Rows from a dataset
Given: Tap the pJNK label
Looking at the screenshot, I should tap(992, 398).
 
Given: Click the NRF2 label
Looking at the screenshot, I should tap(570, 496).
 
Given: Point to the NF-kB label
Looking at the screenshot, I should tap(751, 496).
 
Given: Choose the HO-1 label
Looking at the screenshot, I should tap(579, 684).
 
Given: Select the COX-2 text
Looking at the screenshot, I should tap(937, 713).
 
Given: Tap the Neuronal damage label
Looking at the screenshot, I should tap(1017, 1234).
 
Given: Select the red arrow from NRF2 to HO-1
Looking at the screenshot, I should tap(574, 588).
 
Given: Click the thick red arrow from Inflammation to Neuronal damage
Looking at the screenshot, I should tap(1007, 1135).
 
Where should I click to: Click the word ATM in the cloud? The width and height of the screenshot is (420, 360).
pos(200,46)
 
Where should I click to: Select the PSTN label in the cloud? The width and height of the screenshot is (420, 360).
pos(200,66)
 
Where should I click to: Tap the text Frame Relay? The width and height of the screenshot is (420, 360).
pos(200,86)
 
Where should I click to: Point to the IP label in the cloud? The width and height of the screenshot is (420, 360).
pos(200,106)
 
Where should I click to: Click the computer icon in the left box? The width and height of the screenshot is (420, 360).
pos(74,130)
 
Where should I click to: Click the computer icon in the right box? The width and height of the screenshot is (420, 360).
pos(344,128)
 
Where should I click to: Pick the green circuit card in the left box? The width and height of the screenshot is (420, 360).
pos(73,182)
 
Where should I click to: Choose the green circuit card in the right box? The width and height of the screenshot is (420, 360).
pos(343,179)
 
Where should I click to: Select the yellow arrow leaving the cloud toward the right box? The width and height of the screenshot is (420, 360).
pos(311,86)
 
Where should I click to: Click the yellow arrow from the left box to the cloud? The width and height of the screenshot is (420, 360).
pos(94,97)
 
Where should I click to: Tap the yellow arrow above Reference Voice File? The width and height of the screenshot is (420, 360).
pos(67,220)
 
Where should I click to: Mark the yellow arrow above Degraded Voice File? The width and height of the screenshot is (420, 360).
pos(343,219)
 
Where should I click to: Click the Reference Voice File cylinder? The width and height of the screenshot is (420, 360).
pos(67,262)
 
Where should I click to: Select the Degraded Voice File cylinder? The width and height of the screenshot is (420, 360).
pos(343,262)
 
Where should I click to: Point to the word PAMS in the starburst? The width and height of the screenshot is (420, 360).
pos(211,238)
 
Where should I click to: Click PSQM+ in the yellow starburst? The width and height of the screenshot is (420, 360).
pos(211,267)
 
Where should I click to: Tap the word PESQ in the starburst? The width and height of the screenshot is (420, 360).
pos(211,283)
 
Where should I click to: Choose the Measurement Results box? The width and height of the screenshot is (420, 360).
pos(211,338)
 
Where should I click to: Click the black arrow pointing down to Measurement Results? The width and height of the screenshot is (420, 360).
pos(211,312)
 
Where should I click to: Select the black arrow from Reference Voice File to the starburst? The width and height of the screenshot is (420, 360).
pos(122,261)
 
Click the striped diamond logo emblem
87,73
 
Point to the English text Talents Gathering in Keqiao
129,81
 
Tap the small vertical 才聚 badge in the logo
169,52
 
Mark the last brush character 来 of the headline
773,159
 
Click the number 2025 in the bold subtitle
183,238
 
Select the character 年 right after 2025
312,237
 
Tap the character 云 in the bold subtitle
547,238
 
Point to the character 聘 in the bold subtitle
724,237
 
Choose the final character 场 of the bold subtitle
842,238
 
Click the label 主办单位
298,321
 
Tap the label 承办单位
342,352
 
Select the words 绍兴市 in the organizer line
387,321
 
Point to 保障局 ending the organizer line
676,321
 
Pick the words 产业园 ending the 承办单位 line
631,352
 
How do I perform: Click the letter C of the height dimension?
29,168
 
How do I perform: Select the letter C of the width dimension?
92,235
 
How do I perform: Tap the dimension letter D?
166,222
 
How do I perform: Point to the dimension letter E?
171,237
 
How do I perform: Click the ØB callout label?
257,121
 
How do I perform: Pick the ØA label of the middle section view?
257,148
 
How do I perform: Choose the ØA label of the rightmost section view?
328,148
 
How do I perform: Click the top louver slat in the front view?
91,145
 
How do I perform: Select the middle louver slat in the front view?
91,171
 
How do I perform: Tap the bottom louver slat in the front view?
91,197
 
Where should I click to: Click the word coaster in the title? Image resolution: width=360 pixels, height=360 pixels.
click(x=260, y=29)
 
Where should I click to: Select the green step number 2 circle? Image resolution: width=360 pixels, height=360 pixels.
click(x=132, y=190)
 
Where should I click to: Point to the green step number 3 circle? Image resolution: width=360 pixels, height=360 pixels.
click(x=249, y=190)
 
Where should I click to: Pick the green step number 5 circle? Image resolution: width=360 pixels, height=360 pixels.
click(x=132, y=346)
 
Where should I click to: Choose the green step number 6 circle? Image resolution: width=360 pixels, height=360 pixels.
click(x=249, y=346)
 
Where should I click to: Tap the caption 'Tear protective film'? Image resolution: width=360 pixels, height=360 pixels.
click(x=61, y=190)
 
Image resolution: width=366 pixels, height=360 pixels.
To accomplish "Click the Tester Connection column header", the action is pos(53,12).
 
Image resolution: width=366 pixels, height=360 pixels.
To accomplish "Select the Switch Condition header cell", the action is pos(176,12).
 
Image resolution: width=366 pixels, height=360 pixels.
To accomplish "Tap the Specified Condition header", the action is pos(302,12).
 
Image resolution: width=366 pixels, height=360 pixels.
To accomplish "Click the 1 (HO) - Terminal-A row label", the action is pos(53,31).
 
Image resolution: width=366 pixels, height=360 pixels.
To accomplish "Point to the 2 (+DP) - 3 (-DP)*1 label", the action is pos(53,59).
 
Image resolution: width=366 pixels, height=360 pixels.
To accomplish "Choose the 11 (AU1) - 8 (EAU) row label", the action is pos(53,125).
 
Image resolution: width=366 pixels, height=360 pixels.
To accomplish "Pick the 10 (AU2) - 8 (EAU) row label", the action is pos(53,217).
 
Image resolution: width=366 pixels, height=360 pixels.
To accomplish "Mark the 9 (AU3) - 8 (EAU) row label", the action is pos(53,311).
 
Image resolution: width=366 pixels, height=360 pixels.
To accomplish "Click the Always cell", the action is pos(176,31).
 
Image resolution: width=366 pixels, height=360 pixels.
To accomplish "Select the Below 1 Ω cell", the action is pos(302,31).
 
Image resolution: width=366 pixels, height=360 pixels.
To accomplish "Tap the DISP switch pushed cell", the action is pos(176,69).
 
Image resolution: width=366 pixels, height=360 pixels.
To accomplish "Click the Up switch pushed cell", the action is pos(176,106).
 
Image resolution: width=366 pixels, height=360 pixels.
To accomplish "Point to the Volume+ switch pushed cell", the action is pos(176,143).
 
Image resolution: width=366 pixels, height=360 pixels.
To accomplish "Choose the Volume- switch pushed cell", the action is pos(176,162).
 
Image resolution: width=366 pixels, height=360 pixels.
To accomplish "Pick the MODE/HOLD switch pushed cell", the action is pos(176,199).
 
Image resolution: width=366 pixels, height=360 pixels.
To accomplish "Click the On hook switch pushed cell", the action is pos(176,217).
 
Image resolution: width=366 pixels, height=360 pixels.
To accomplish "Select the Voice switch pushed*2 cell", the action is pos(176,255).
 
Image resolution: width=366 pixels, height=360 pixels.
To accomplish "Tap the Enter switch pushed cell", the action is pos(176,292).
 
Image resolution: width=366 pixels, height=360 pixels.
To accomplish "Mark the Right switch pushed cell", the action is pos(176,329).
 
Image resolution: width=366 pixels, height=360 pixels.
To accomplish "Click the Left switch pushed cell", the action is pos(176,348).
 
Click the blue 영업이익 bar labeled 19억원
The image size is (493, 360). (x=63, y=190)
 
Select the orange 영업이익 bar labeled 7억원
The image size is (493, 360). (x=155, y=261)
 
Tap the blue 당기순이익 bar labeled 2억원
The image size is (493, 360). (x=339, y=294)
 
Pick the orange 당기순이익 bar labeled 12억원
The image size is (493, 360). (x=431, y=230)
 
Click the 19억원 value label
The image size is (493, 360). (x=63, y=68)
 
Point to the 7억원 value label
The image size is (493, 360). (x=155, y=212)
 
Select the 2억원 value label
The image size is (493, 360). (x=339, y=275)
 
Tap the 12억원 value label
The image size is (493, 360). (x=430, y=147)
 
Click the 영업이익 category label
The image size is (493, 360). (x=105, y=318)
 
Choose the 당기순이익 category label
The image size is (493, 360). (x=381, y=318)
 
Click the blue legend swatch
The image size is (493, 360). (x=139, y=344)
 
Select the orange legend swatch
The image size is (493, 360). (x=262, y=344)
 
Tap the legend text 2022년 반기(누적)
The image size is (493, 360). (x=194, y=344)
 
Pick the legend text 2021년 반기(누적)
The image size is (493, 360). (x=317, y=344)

* _Aim_:
Could you copy out, word for word, the part of the material that opens with the line containing "Click the 19억원 value label" and closes with the line containing "The image size is (493, 360). (x=139, y=344)", including both of those lines?

* _Exercise solution_:
Click the 19억원 value label
The image size is (493, 360). (x=63, y=68)
 
Point to the 7억원 value label
The image size is (493, 360). (x=155, y=212)
 
Select the 2억원 value label
The image size is (493, 360). (x=339, y=275)
 
Tap the 12억원 value label
The image size is (493, 360). (x=430, y=147)
 
Click the 영업이익 category label
The image size is (493, 360). (x=105, y=318)
 
Choose the 당기순이익 category label
The image size is (493, 360). (x=381, y=318)
 
Click the blue legend swatch
The image size is (493, 360). (x=139, y=344)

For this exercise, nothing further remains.